##### Provided data

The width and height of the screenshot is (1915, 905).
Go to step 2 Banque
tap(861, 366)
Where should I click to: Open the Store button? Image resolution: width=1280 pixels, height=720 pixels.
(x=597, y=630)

##########

> Exercise aim:
Your task is to reproduce the entire listing exactly as it appears.

> Response to the task:
The width and height of the screenshot is (1915, 905).
Go to step 2 Banque
tap(861, 366)
Where should I click to: Open the Store button? Image resolution: width=1280 pixels, height=720 pixels.
(x=597, y=630)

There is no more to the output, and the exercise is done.